In Step 6, after passing the SBE into the pancreatobiliary jejunal limb and duodenum, a large
reverse alpha loop that was formed through the Roux limb, jejunojejunal anastomosis, and
pancreatobiliary limb was usually allowed without a trial of reduction because it facilitated
the retroflex positioning of the enteroscope tip around the inferior duodenal flexure and
guaranteed an enface view of the major papilla.
Mechanistic loop resolution strategy for R-Y hepaticojejunostomy with preserved stomach First
(Step 1), once the enteroscope reached the second or third portion of the duodenum in a
long-scope position, the enteroscope was straightened with rightward rotation and retraction,
making a short-scope position, similar to the ERCP position.
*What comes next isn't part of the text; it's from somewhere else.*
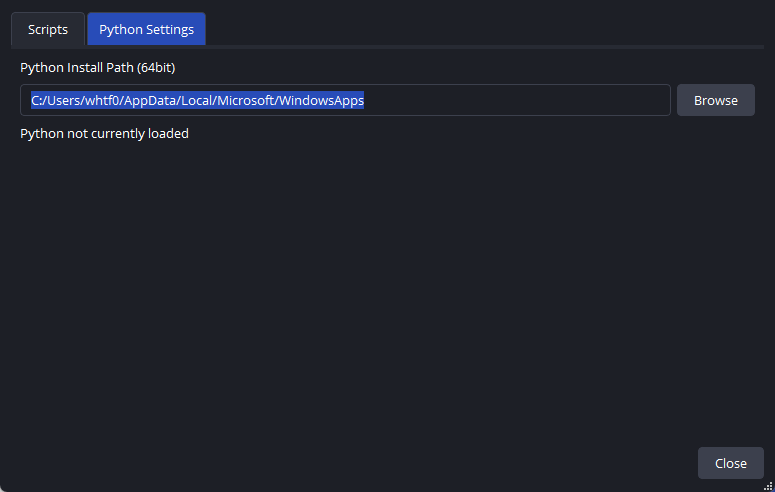
Task: Return to the Scripts list tab
Action: (x=48, y=29)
An overtube was passed into the
duodenum over the straightened enteroscope, maintaining the short-scope position. The
overtube balloon was positioned in the superior duodenal angle or duodenal bulb across the
pyloric ring and inflated to prevent the overtube from being withdrawn back into the stomach.
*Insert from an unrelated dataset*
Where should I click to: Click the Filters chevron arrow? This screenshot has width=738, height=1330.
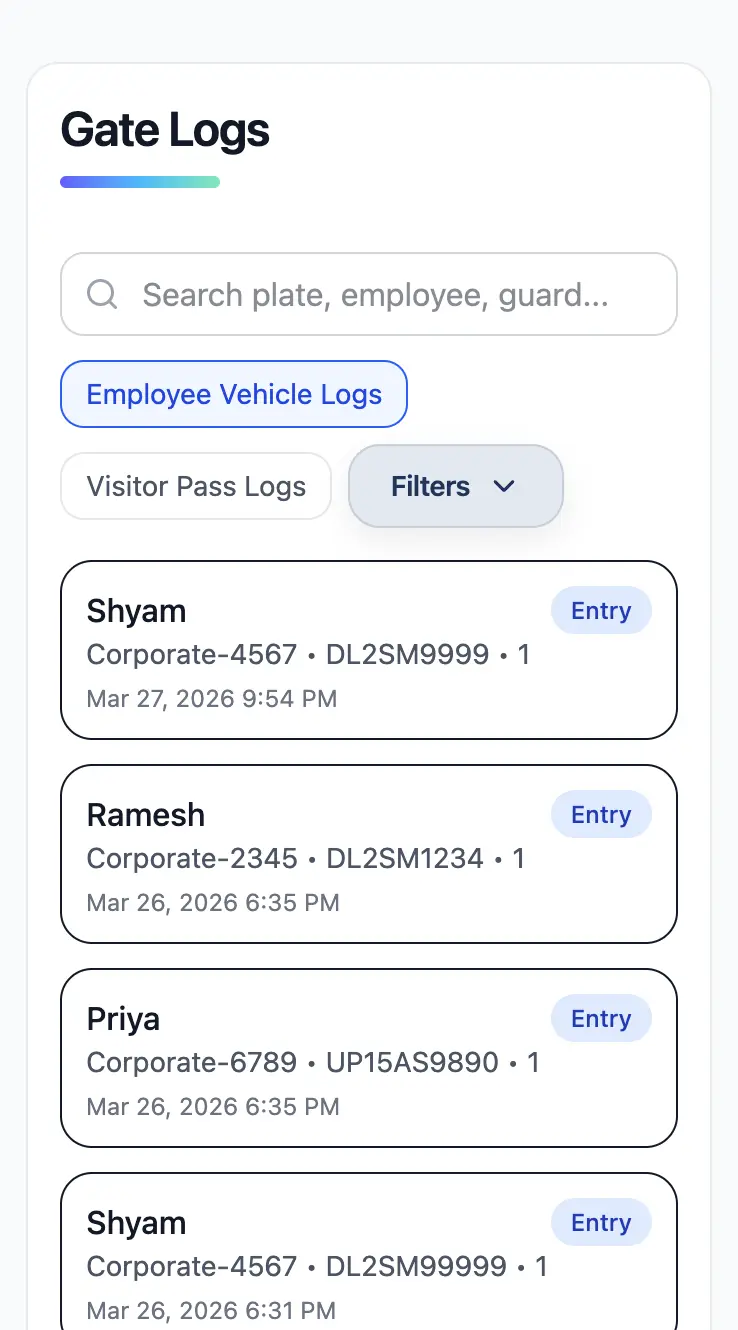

Thereafter (Step 2), the enteroscope was further advanced into the distal duodenum and
jejunum, maintaining the short-scope position and being cautious of the recurrence of the
long-scope position of the enteroscope in the stomach. In this step, continuous covering of
the superior duodenal angle and pyloric ring with the overtube balloon was crucial for
maintaining the short-scope position. In Step 3, after the tip of the enteroscope was
inserted deep into the jejunum, the unstable loops over the superior and inferior duodenal
flexure were corrected, making the esophagus, stomach, duodenum, and proximal jejunum lie in
a straight line. The other basic loop resolution strategies were the same as those described
for total gastrectomy with R-Y reconstruction.